__TASK REQUIREMENTS__:
Please list every inhibitor and control chemical that the methods text says was added to serum in some experiments.

__TEXT__:
=== Section Start ===

Following incubation in serum, NPs were pelleted by centrifugation (18,000×g, 30 min, 4 °C) and washed three times with 1 mL of PBS (with or without the different inhibitors). In some experiments, different inhibitors and control chemicals were added to serum and included N-acetyl-glucosamine (GlcNAc, 100 mM), DMNPr (100 or 300 mM) or DMNAc (100 or 300 mM), mannose (Man, 100 mM), and galactose (Gal, 100 mM). For shot-gun analysis, NP pellets were treated as described earlier10. For SDS-PAGE analysis, NP pellets were dissolved in a loading buffer and loaded onto 10% acrylamide gels. Proteins were stained with silver nitrate or with colloidal Coomassie G-250 in the case of mass spectrometry analysis. In-gel digestion, protein identification, and database search of proteins bound to NPs were performed as described earlier64. For C3a analysis by Western blot, samples were prepared as described previously10: briefly, after the incubation of NPs with the different kind of sera, NPs were directly centrifuged; after the centrifugation, the supernatants were recovered and mixed with loading buffer, the pellets were washed three times, as previously described in this section. Control serum samples were treated with 25 mg/ml Zymosan (Sigma) for 30 min at 37 °C, and the reaction was blocked with 25 mM EDTA. Samples were loaded onto an 8% gel, transferred to nitrocellulose membranes (Biorad), and blotted against C3a antibodies (Calbiochem, 1:2000) overnight at 4 °C. Membranes were washed three times with TBS/0.1% v/v Tween 20 and treated with secondary HRP-antibodies (1:2000, Calbiochem, 204589). Proteins were detected by the Uvitec imaging system (Eppendorf). Densitometric analysis of the bands were performed using Image J software.
Cell experiments
Primary human and pig monocytes and macrophages were prepared following an established protocol described earlier10. Human buffy coats from healthy, anonymous blood donors were supplied by the Hospital of Padova Transfusion Center, after written informed consent for their use in research. No ethic approval was required in our institution for the use of buffy coat, since data were not consequent to experimentation on human beings. Pig blood was obtained from abattoirs complying with the regulation CE- N.1099/2009 (24 September 2009). Buffy coats or porcine whole blood were washed and diluted in PBS, layered (25 mL) on 15 mL Lymphoprep (Stem cell technologies), and spun at 1200×g (no brake) for 30 min. After one wash with PBS, cells were spun over a Percoll gradient (Amersham) for 30 min at 550×g with no brake. Monocyte number was assessed and cells were seeded on 24-well plates at 2 × 106 cells per well, or per coverslip glasses in case of confocal microscopy. Macrophages were differentiated from monocytes after a 7 days incubation in macrophage colony-stimulating factor (MCSF, ORF Genetics) (100 ng/mL) in RPMI 1640 (Invitrogen) containing 20% (v/v) fetal calf serum, FCS, (Euroclone, endotoxin <0.3 EU/mL), and antibiotics (100 U/mL penicillin and 100 μg/mL streptomycin, Euroclone).

=== Section End ===

__ENTRIES PROVIDED__:
=== Section Start ===

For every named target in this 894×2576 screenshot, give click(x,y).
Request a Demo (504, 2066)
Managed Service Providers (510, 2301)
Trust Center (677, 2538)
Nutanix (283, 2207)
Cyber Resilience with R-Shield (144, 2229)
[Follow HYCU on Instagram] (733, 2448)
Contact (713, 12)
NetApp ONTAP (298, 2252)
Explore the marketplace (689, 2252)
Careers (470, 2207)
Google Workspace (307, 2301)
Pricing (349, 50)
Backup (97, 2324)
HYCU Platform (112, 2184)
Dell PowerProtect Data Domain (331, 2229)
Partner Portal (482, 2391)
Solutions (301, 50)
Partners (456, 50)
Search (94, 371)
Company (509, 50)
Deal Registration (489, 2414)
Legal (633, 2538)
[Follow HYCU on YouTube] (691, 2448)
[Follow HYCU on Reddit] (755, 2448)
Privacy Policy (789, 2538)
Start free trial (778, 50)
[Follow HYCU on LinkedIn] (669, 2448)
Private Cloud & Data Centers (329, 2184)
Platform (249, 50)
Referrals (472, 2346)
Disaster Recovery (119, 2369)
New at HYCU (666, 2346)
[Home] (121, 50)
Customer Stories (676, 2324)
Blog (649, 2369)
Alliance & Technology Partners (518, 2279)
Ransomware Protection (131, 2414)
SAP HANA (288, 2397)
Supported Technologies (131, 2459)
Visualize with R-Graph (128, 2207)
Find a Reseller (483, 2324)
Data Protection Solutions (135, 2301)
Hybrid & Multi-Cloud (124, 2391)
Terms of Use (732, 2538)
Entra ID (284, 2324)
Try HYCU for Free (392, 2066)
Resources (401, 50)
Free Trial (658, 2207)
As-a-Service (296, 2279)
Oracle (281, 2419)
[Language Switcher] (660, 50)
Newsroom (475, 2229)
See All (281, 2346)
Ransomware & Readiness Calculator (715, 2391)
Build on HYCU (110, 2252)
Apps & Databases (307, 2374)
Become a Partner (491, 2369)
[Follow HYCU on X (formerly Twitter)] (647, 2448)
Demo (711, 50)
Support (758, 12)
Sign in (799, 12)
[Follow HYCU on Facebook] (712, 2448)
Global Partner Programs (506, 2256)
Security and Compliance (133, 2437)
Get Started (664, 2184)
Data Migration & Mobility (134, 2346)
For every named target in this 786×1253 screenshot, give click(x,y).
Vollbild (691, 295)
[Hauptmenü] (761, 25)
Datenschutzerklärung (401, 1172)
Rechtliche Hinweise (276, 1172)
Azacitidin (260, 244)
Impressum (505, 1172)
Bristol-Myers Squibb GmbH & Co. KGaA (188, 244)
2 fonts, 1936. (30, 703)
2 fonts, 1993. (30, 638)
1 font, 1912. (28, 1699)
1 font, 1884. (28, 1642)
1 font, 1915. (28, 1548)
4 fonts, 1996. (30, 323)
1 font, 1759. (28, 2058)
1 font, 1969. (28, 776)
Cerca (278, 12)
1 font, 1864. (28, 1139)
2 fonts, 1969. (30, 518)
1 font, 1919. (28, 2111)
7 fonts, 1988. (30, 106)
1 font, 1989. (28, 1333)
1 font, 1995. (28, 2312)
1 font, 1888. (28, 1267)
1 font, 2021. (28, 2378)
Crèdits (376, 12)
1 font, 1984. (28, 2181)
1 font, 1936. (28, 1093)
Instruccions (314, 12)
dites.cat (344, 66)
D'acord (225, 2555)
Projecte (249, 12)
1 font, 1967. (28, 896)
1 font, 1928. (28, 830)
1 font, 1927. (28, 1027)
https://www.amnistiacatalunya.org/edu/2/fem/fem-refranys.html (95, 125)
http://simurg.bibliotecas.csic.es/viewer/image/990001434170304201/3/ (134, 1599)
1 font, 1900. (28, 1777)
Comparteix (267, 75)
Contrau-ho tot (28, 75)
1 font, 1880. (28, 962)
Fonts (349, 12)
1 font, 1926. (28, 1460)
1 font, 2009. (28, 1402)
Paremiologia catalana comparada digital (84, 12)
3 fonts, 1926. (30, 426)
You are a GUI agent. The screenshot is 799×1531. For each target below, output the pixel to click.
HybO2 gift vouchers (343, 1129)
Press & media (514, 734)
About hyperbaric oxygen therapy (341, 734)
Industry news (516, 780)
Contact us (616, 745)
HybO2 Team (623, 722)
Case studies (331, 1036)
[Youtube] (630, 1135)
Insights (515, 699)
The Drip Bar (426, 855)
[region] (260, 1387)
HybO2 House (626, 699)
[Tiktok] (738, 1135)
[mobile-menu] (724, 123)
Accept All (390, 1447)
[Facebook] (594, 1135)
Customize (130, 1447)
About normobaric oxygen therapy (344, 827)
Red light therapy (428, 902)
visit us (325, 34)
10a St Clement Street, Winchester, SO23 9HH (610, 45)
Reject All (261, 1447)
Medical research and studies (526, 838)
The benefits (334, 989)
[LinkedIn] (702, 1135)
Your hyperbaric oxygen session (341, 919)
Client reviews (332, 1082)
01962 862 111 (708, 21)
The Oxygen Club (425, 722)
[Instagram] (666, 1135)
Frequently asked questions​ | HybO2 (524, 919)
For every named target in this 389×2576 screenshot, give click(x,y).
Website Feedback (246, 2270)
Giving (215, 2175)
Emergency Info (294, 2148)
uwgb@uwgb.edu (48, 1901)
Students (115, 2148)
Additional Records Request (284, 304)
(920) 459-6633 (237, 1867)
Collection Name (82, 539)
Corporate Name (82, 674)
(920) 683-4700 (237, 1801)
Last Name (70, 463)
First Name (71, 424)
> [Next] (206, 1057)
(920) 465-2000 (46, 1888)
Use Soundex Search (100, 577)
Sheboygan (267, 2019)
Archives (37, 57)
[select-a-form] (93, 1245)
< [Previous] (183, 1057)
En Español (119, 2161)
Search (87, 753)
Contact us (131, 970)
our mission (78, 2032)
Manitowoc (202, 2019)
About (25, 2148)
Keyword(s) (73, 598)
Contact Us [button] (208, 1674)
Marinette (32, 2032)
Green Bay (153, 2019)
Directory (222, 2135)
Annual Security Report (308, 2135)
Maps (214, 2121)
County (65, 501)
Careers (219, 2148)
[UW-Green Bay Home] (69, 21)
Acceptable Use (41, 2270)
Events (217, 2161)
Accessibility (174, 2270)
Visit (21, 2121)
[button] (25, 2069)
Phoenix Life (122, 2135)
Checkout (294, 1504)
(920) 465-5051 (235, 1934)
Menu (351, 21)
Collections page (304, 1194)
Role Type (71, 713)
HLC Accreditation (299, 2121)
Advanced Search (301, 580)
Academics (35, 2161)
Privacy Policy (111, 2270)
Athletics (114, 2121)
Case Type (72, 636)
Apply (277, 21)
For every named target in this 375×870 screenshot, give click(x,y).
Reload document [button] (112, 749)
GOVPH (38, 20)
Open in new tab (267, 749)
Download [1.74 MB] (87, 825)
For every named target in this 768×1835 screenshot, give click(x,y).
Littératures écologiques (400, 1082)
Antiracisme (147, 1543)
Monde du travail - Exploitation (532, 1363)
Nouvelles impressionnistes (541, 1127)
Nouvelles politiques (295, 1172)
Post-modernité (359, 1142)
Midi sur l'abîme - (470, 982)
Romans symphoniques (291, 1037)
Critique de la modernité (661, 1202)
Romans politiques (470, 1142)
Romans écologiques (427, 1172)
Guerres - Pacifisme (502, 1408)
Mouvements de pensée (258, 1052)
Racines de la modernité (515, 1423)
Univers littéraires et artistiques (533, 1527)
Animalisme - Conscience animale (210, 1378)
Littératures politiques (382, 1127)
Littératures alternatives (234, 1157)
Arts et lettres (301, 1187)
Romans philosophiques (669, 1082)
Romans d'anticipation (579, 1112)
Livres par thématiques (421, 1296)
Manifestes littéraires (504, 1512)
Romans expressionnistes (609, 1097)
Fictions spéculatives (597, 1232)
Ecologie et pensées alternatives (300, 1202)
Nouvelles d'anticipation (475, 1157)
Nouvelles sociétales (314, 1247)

=== Section End ===

__RESPONSE TO THE TASK__:
- N-acetyl-glucosamine (GlcNAc)
- DMNPr
- DMNAc
- mannose (Man)
- galactose (Gal)